*DATASET RECORDS*
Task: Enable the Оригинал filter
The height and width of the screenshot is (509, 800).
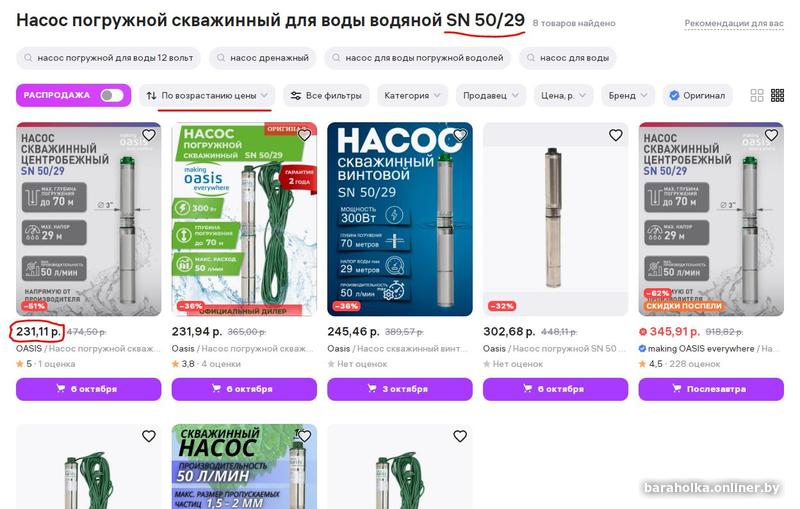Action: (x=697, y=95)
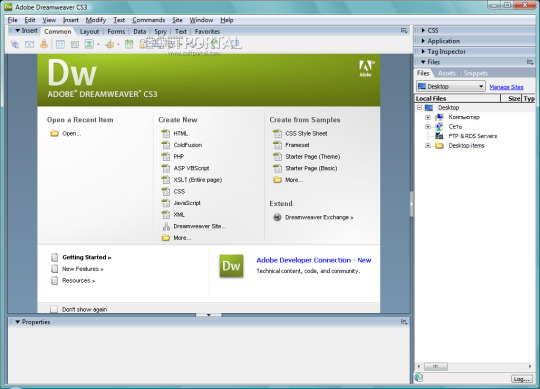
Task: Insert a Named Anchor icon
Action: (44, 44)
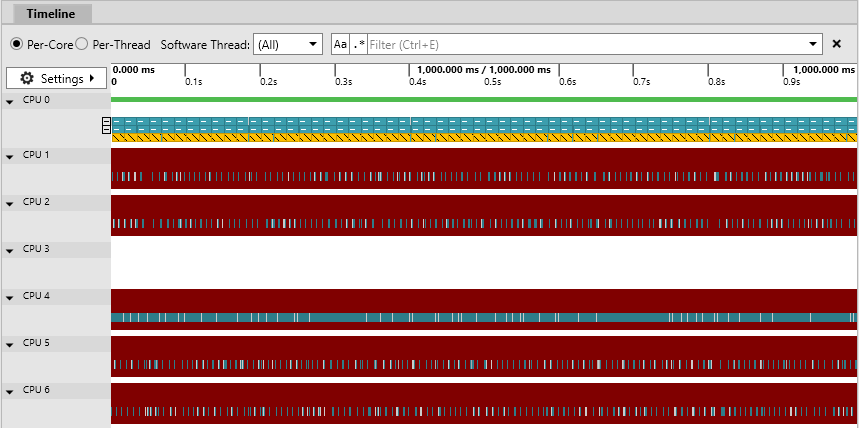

*EXERCISE GOAL*
Retype the records in full, exactly as given, and omit the pictures.

*EXERCISE ANSWER*
Task: Enable the Оригинал filter
The height and width of the screenshot is (509, 800).
Action: (x=697, y=95)
Task: Insert a Named Anchor icon
Action: (44, 44)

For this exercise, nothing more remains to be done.